Mining Interesting Subnetworks from Graphs with Node Attributes
View/ Open
Abstract
A lot of complex data in many scientific domains such as social networks, computational biology and internet of things (IoT) is represented using graphs. With the global expansion of internet, social networks had an explosive growth with billions of users in FaceBook. Similarly research in Bio-informatics generated massive amounts of genomic data (protein protein interaction networks) from several high throughput techniques. Due to the large amount of data involved, researchers have turned to data mining techniques to discover meaningful and relevant information from large graphs. One of the most intriguing questions in graphs representing complex data is to find communities or clusters.
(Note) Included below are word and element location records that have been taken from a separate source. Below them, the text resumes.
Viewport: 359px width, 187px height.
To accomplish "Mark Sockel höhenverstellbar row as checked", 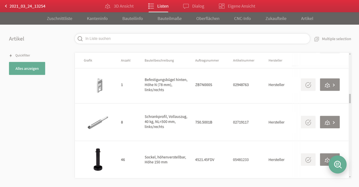I will (308, 159).
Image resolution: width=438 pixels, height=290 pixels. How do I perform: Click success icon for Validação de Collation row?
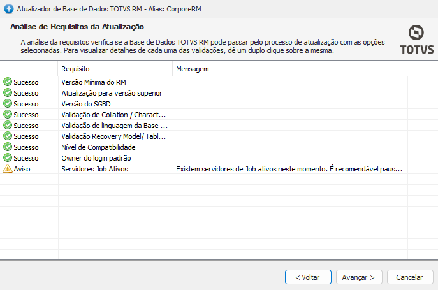coord(8,115)
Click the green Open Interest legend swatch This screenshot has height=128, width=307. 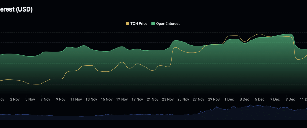(x=153, y=24)
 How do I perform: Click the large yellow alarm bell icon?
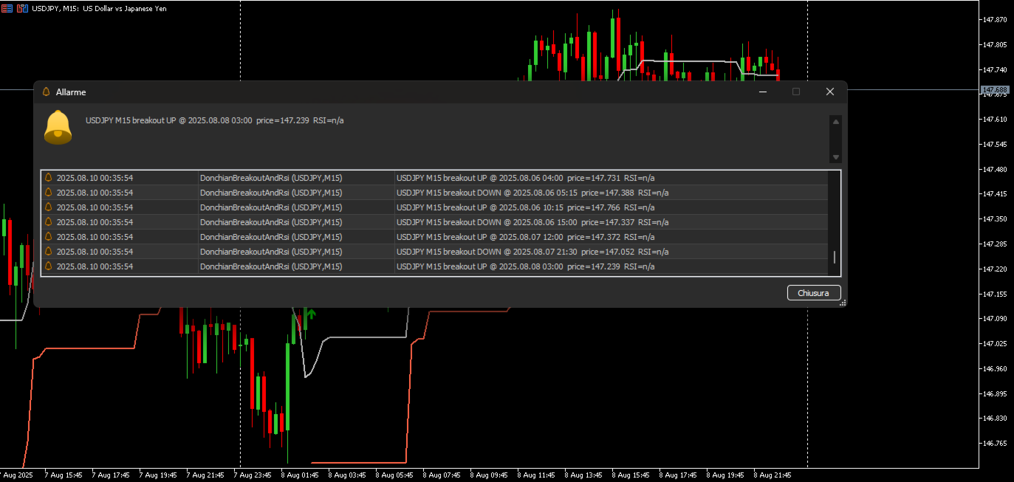(58, 127)
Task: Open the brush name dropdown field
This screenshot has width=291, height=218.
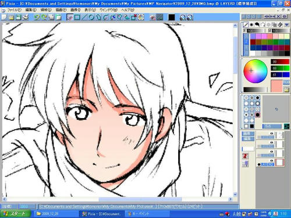Action: point(272,126)
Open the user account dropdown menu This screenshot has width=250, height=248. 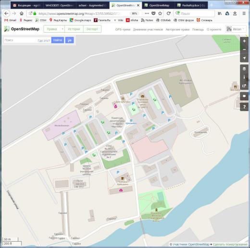(x=236, y=29)
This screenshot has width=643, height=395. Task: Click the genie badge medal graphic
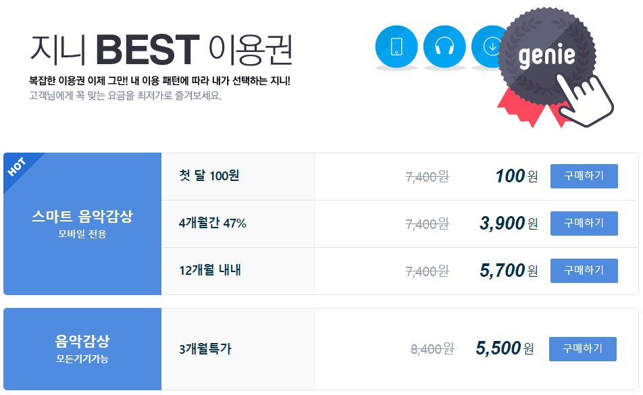546,55
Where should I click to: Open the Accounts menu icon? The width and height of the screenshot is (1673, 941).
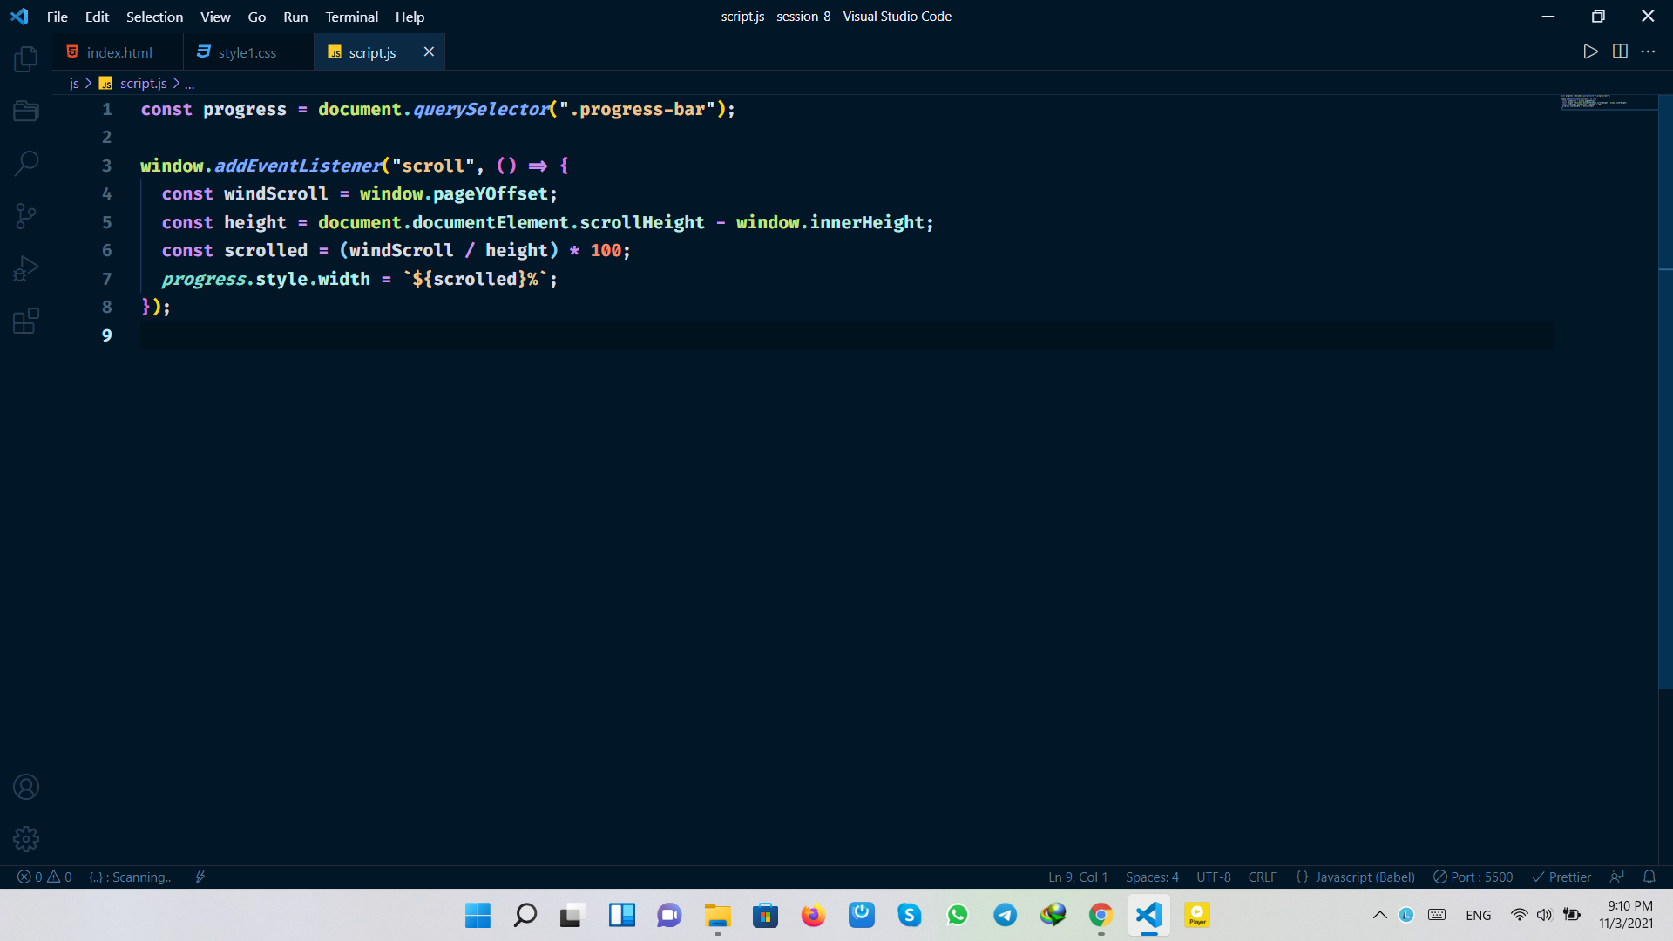[x=26, y=787]
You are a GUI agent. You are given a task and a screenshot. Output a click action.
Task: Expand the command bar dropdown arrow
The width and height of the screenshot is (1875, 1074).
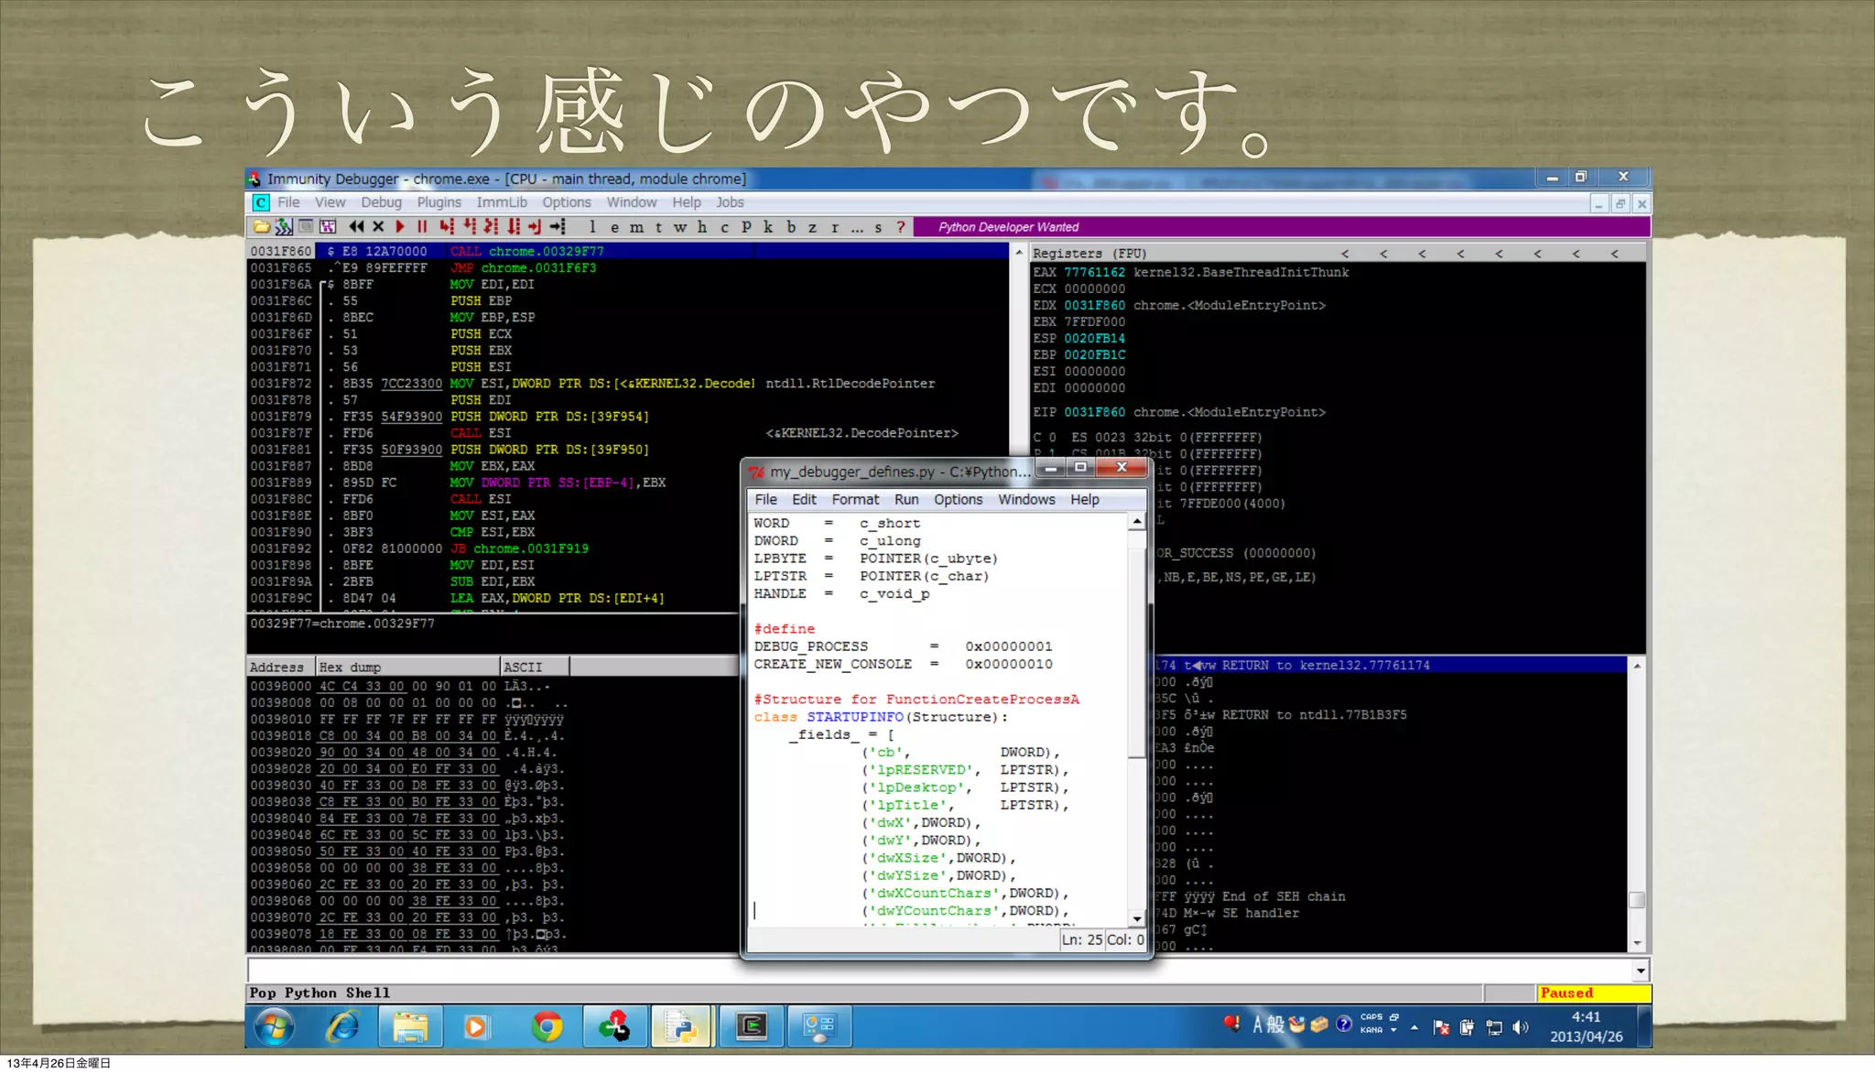[x=1640, y=971]
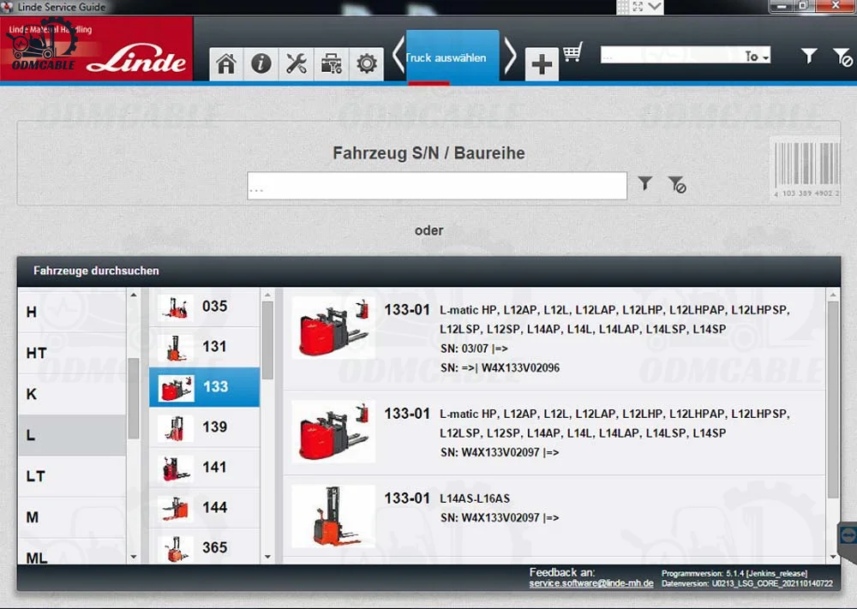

The members in a clusters have high density of edges to other members within the cluster while very low edges to members outside of the cluster. Real world graphs often have additional attribute data characterizing either the nodes or edges of a graph, such as age or interests of a person in a social network. Recent research has combined the problem of community detection with subspace similarity over attribute data. For example, in the context of social networks, we might be interested in finding groups of friends who are of similar age and share common interests. The use of attribute data in finding clusters is shown to be effective in many application areas such as targeted advertising in social network or detecting protein complexes in protein protein interaction networks which might be indicative of diseases such as cancer. In this dissertation, we propose multiple algorithms for mining communities with similarity in attributes from node-attributed graphs. Experiments on real world datasets show that the proposed approach is effective in mining meaningful clusters.